Classification parity

This fairness concept asks for equal predictive performance across any protected groups as measured by commonly used threshold and ranking-based metrics19. The specific choice of examined metrics is an important design choice and should be adapted to the problem setting. In this case study, classification parity is assessed on the metrics AUROC and AUPRC to account for both the need to have a high-performing model but being aware of the challenges resulting from class imbalance. In fact, assessing classification parity gets even more challenging when there is a combination of skewed cohort data and differing performance for the two classes like it is the case for the IHM model under study. In an attempt to alleviate or even eliminate the far-reaching constraints of class imbalance on the fairness assessment framework, we tested the use of the synthetic minority oversampling technique (SMOTE) in the model training procedure, but without success50. In such a situation, valid conclusions about model fairness can only be drawn if taking the varying event rates across demographic groups into account since they directly impact AUROC and AUPRC. AUPRC is better adapted than AUROC to deal with data skew but these values cannot be directly compared either since the baseline performances are determined by the event rates51. Observed performance differences can therefore only be attributed to unfair model predictions in two scenarios such that the effect of class imbalance can be excluded: (1) the demographic groups have similar event rates or (2) their event rates are the converse of what the metric would imply (i.e., higher event rate yet still higher performance contrary to the expected negative effect of class imbalance or vice-versa). Hence, classification parity results can only be interpreted in close context with the IHM rates indicated in parentheses after the group labels in Fig. 2.


This fairness definition requires that outcomes should be independent of protected attributes conditional on risk estimates. Therefore, calibration is not supposed to be substantially different across demographic groups. Two different approaches, calibration-in-the-large and comorbidity-risk plots, are used in this study to examine calibration under demographic stratification. They are better adapted to smaller datasets than the validation plots used in the predictive model performance evaluation phase.

Calibration-in-the-large. This calibration assessment consists in comparing the average rates of predicted and observed outcomes. The calibration-in-the-large plots quantify the observed difference in average predicted and observed risk in each bootstrap sample and build confidence intervals based on the relative differences. Confidence intervals centered around zero as indicated by the red dashed line are indicative for good calibration. Thereby, it is possible to diagnose systematic risk over- or underestimations for certain demographic subpopulations but the plots do not give any information on local model calibration as non-uniform decalibrations can simply average out.
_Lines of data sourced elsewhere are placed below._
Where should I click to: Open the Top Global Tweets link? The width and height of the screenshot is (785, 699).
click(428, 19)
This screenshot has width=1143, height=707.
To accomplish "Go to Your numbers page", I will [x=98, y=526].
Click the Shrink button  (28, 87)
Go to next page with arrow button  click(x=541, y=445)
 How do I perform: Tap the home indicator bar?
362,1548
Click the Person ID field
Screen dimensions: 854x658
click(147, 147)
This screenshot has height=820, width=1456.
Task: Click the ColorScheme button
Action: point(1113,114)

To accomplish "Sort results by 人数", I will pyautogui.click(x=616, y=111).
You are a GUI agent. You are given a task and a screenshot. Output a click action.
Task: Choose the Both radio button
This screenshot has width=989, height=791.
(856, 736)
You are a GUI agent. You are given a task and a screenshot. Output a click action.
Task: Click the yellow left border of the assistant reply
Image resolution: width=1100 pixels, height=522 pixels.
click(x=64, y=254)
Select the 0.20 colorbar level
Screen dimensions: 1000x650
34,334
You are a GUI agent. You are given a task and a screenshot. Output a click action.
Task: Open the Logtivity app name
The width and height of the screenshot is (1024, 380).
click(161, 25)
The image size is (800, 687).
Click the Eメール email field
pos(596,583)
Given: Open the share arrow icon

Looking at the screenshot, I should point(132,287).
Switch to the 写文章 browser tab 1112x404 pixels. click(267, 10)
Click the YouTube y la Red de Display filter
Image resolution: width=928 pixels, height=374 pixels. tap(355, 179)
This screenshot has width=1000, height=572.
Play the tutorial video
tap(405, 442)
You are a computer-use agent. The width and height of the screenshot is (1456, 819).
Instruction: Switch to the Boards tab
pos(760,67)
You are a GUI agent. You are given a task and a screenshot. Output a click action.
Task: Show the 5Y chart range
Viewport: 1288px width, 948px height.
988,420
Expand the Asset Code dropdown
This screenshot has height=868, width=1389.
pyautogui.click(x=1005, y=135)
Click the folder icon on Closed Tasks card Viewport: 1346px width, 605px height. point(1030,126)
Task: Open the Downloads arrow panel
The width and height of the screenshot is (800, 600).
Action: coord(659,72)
Comorbidity-risk plots. Extending the definition of calibration, a model can also be examined for systematic disparities across demographic groups in patient comorbidity conditional on risk score percentiles. Comorbidity provides a good representation of the patient’s overall health by mainly focusing on chronic diseases. In this study, the Charlson comorbidity index based on a weighted sum of the severity of 12 comorbidity factors with an observation window of two years prior to ICU admission has been used for the computational analysis52. Intuitively, higher comorbidity scores should correlate with higher predicted IHM risk – independently of demographic factors. This hypothesis is analyzed for risk predictions by both the MIMIC-trained and STARR-trained model on the full STARR cohort. The analysis is limited to STARR test data since MIMIC is a database containing exclusively information about ICU stays, and not complete patient EHRs, hence not allowing to compute accurate Charlson comorbidity scores on those patients as well.

IRB Statement

This study was approved by Stanford University’s Institutional Review Board.

Previous Presentations

The results of this study have not been previously presented.